Quarto, todos os países devem contribuir com a sua quota-parte nos esforços globais de resposta. Durante a pandemia, os países ricos foram encorajados a proporcionar financiamento que ajudasse os países de baixos e médios rendimentos a aceder às vacinas, testes e medicamentos para a COVID-19, com resultados heterogéneos.
De forma semelhante, os países ricos são moralmente responsáveis pelo apoio climático aos países mais pobres, devido ao histórico das suas emissões. No ano passado, a Conferência das Nações Unidas sobre as Alterações Climáticas (COP27) deu um passo importante neste sentido, com a criação de um fundo para perdas e danos destinado a países em desenvolvimento que enfrentem os efeitos do aquecimento global. Mas por mais louvável que essa medida tenha sido, os países vulneráveis também têm de melhorar a governação e de combater a corrupção para atenuar os efeitos das alterações climáticas. Por exemplo, todos os anos é contrabandeado da Nigéria ouro no valor de 9 mil milhões de dólares. O governo poderia ter investido esses proveitos perdidos em projectos ambientais, como a prevenção de deslizamento de terras em Nanka.
Por último, o açambarcamento é inútil quando se combatem crises que tenham um âmbito verdadeiramente global. Durante a pandemia da COVID-19, muitos países do Norte Global agravaram as desigualdades ao acumularem equipamento de protecção individual, testes, vacinas e medicamentos, e ao insistirem nas protecções da propriedade intelectual. Mas as doenças infecciosas não respeitam fronteiras, tal como as alterações climáticas. Todos os países do mundo sentem as suas consequências devastadoras, mesmo que de formas diferentes.

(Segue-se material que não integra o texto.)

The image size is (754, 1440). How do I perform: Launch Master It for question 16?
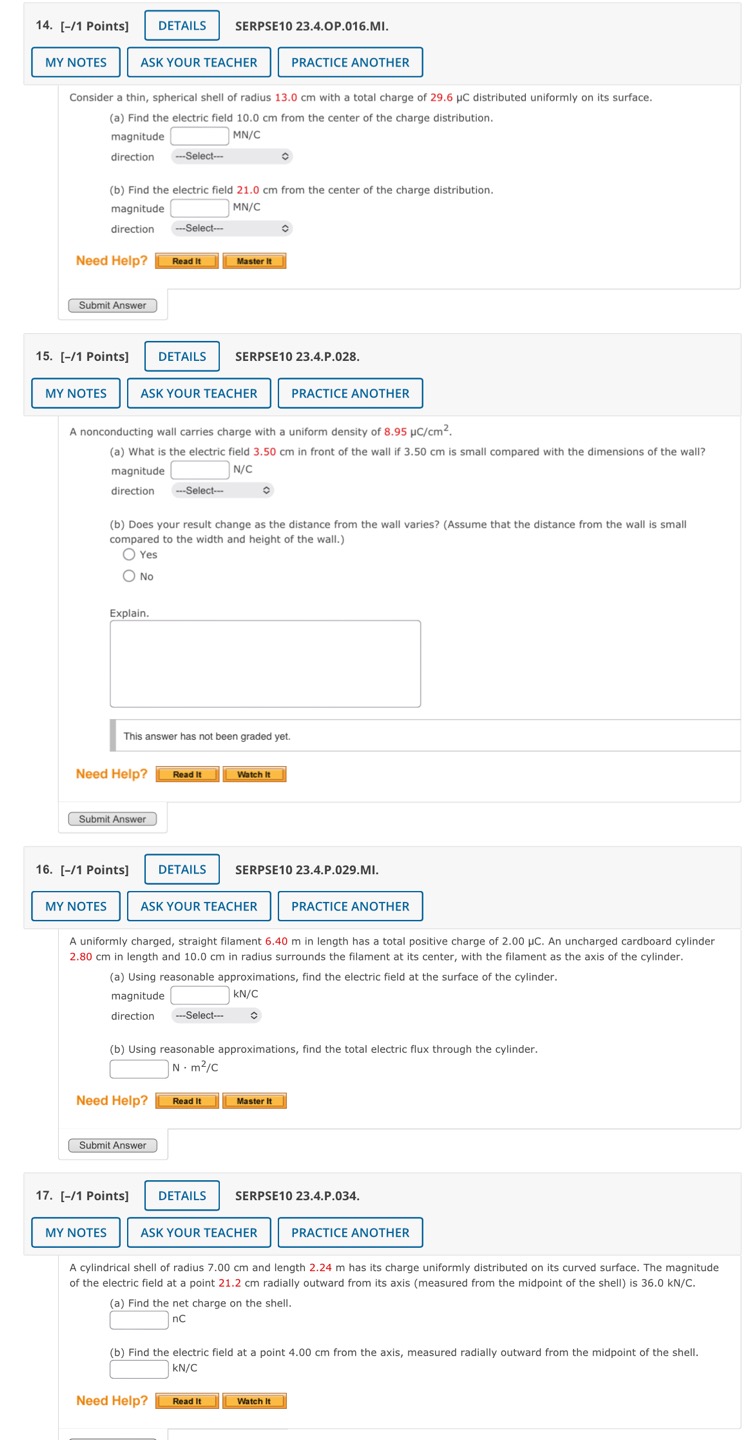pyautogui.click(x=252, y=1101)
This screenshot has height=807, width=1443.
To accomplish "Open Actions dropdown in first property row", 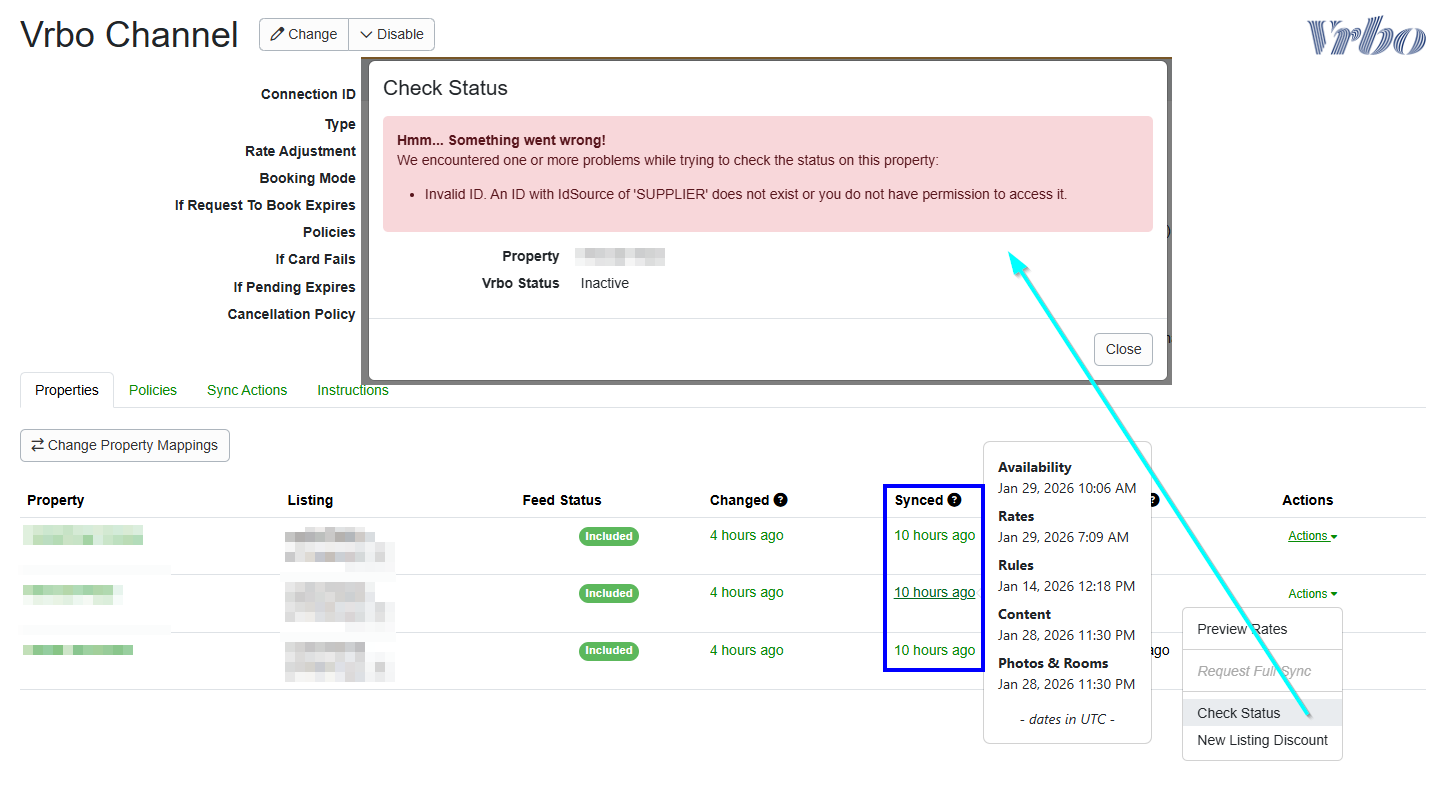I will tap(1312, 536).
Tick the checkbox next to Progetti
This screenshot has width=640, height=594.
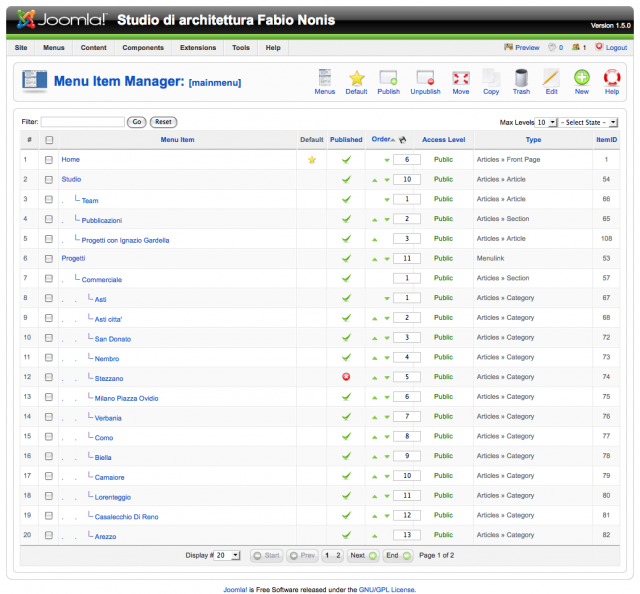pyautogui.click(x=49, y=259)
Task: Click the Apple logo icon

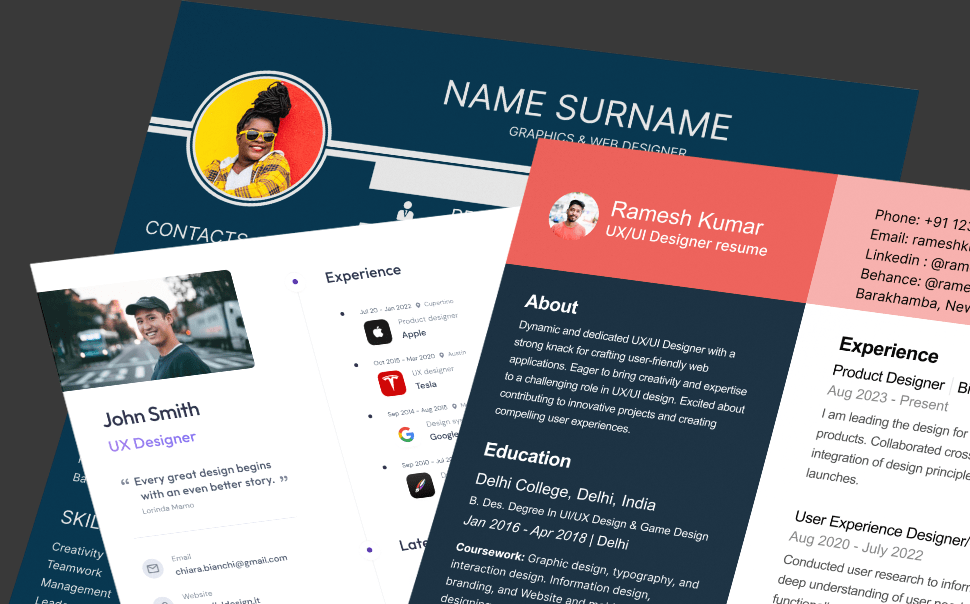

Endereçar as alterações climáticas exige considerar e compreender a comunidade global como uma única entidade. A minha tribo na Nigéria, os Igbo, tem uma expressão que sublinha a importância de agir colectivamente: Ìgwèbụ̀íké. Signigica “somos mais fortes juntos quando estamos juntos”. A pandemia da COVID-19 demonstrou a necessidade de um modelo equitativo de governação global se quisermos ter qualquer esperança de legar um planeta saudável às gerações futuras.